» Source passage
++++++++
The book has benefitted enormously from Michael’s passions and expertise. He is uniquely qualified, as he is pleasantly obsessed by those areas of developmental biology that are growing in importance – developmental neurobiology, environmental disruptions, and stem cells. He has been adamant that plants be fully represented, and that human embryology be a separate chapter. Michael is also doing pioneering work in electronic pedagogy and has helped keep developmental biology teachers active during the Covid-19 pandemic. He is using such electronic pedagogy to show students that developmental biology is an international, interracial, intergender discipline, and that anyone in his class should feel comfortable going into it. He has become the point person for the e-book and for the web-based material. Michael is also teaching classes (whereas I am retired), so he gets immediate feedback from his students, which is invaluable.
What do you think are the next big questions for developmental biologists?
I obviously think that ecological developmental biology is going to be enormously important because it addresses some of the problems of climate change. Climate change is happening, and developmental biology belongs in the context of climate change: what is going to happen to turtles (who have temperature-dependent sex determination), what is going to happen to coral reefs (where the life of the coral depends on its endosymbiotic algae)? What happens to the interactions between plants and their pollinators if a flower’s sexual development is determined by photoperiod, and the pollinators’ eclosion depends on temperature? These all depend on development.
Related to that, I think that studying plant and fungal development is becoming even more important. Our foods, our building materials, perhaps even our energy sources, may be coming from modified plants and fungi. Knowledge of plant and fungal development may be critical for all life on this planet.
Thirdly, I think that brain development will always be one of the great frontiers of developmental biology. As Young Frankenstein says, “Hearts and lungs are simply tinker toys when stacked against the brain!” Liver cells have may have a dozen or so connections to other cells, while brain neurons can have 105 such connections. How are these organized?
++++++++
» Work to be completed
Quote the interview passage on developmental biology between "Related to that, I" and "are these organized?", inclusive.

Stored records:
++++++++
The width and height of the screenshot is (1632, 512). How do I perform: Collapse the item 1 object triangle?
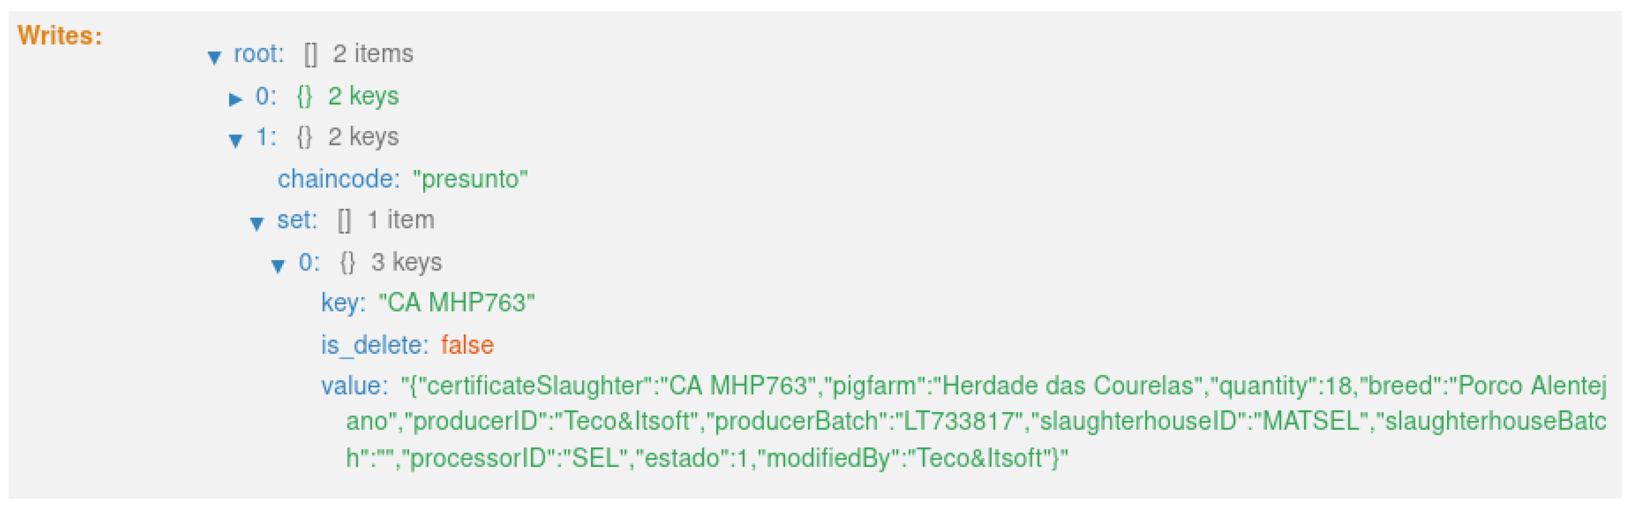[x=236, y=140]
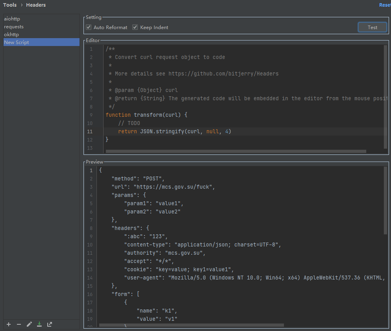This screenshot has height=331, width=391.
Task: Open the Tools breadcrumb menu
Action: (9, 5)
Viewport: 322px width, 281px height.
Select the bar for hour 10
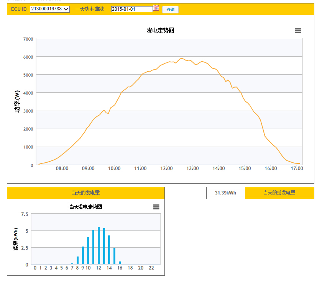click(88, 251)
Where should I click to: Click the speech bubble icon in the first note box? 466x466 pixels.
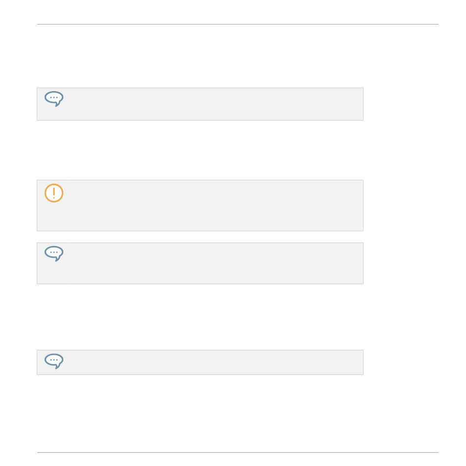pyautogui.click(x=54, y=98)
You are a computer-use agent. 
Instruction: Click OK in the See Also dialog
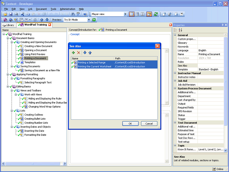(x=130, y=124)
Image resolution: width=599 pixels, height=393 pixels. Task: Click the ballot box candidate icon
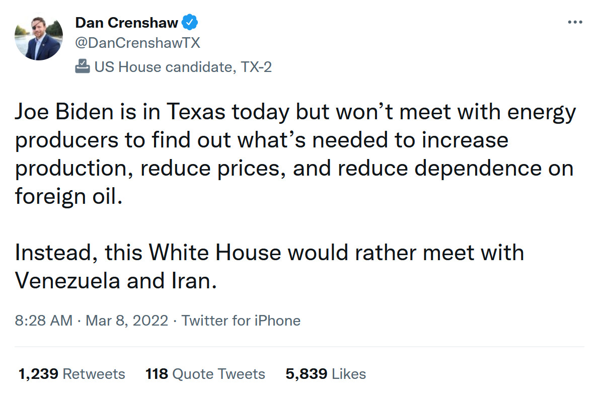point(82,66)
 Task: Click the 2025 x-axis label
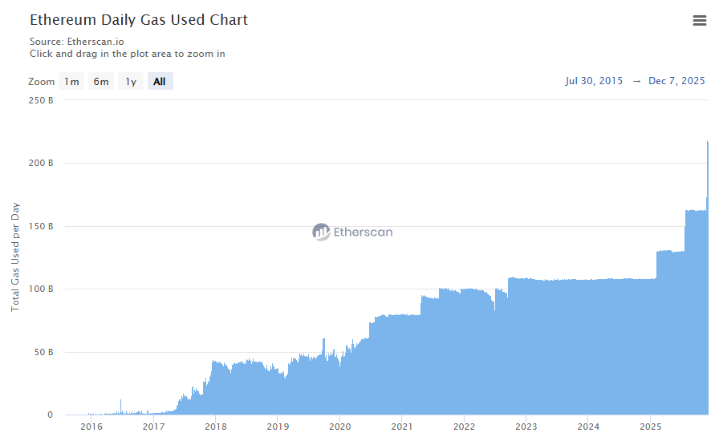click(x=650, y=427)
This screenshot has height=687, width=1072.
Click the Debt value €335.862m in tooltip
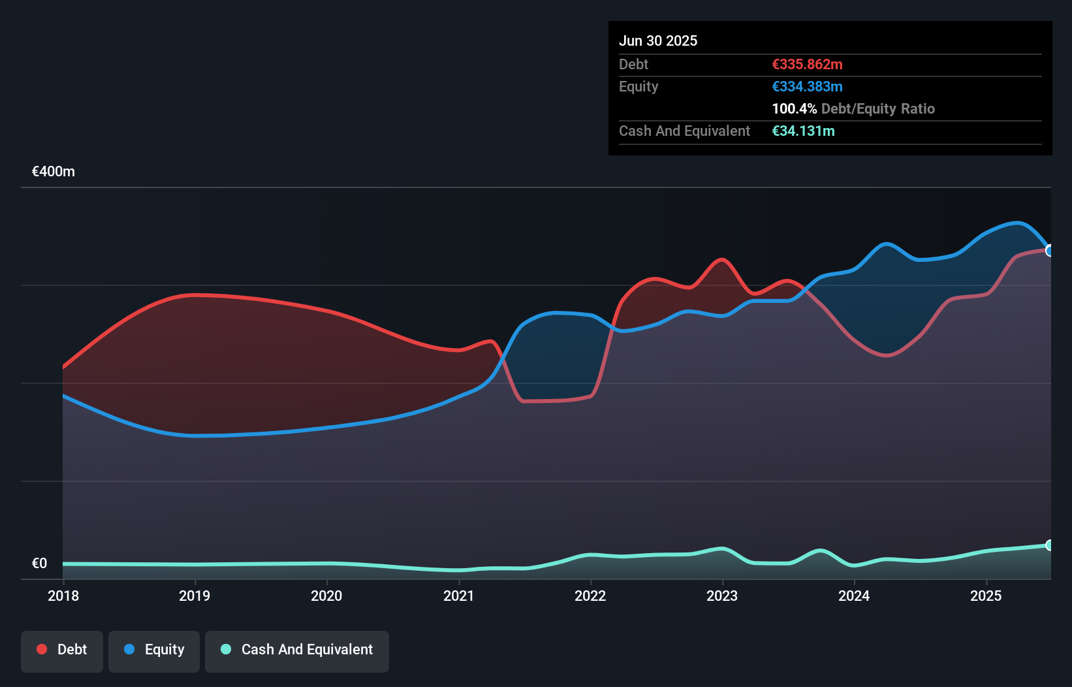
++++++++
» Written solution
Related to that, I think that studying plant and fungal development is becoming even more important. Our foods, our building materials, perhaps even our energy sources, may be coming from modified plants and fungi. Knowledge of plant and fungal development may be critical for all life on this planet.
Thirdly, I think that brain development will always be one of the great frontiers of developmental biology. As Young Frankenstein says, “Hearts and lungs are simply tinker toys when stacked against the brain!” Liver cells have may have a dozen or so connections to other cells, while brain neurons can have 105 such connections. How are these organized?